Tout cela grâce à l'anonymat supplémentaire offert par ces outils derrière un pseudonyme et sans avoir d'exposition publique comme dans les réseaux sociaux tels que Instagram ou X.
La bibliothèque de journaux. Il existe des cas qui soutiennent le problème dans le manque de modération. Discord, par exemple, a fait l'objet d'un examen minutieux pour son utilisation dans la planification d'événements tels que la marche « Unite the Right » à Charlottesville en 2017, la confession d'un suspect de meurtre ou l'organisation des tirs de masse.
Roblox, bien qu'il soit visé à un public pour enfants, a également été une nouvelle de la présence de pédophiles essayant de faire en sorte que le contact des mineurs puisse les exploiter sexuellement. Et dans le cas de plates-formes de transmission telles que Twitch, nous sommes également venus voir des tirs en direct.

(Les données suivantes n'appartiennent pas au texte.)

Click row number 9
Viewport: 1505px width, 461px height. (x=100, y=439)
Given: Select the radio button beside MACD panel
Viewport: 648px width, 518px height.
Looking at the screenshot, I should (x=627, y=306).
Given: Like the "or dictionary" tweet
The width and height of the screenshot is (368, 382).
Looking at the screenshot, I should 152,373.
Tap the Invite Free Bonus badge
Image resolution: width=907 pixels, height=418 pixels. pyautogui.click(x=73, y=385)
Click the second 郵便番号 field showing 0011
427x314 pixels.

Petites chambres. La difficulté réside dans le fait que, contrairement aux plateformes publiques, une grande partie de ces conversations se produisent dans des « petites salles de chat » qui sont inaccessibles à la plupart des chercheurs et au public. Les utilisateurs profitent également d'un argot en béton pour masquer les idées dangereuses, brouillant la ligne entre le jeu et la réalité.

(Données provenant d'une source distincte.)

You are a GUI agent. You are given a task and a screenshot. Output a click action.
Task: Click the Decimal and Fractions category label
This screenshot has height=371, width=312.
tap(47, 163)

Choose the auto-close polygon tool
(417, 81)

Solution? Les plateformes prétendent investir dans les technologies de sécurité et les équipements de modération, mais l'ampleur du contenu généré et la nature des « Jarss » utilisés font que la tâche de détecter et d'éliminer le contenu nocif est comme « chercher une goutte dans l'océan ». Parce que la détection des termes clés ici est un monde
Bien qu'il soit important de souligner que la plupart des conversations sur la plate-forme sont totalement normales et constructives, couvrant des groupes où les utilisateurs se réunissent pour jouer aux forums sur le goût commun. Cependant, le risque de radicalisation et d'exploitation est réel, ce qui est venu sur ces plateformes commençant à être au centre de la conversation comme dans Washington DC, où les PDG de Discord, Steam, Twitch et Reddit ont déjà été invités à témoigner devant le Congrès sur cette radicalisation.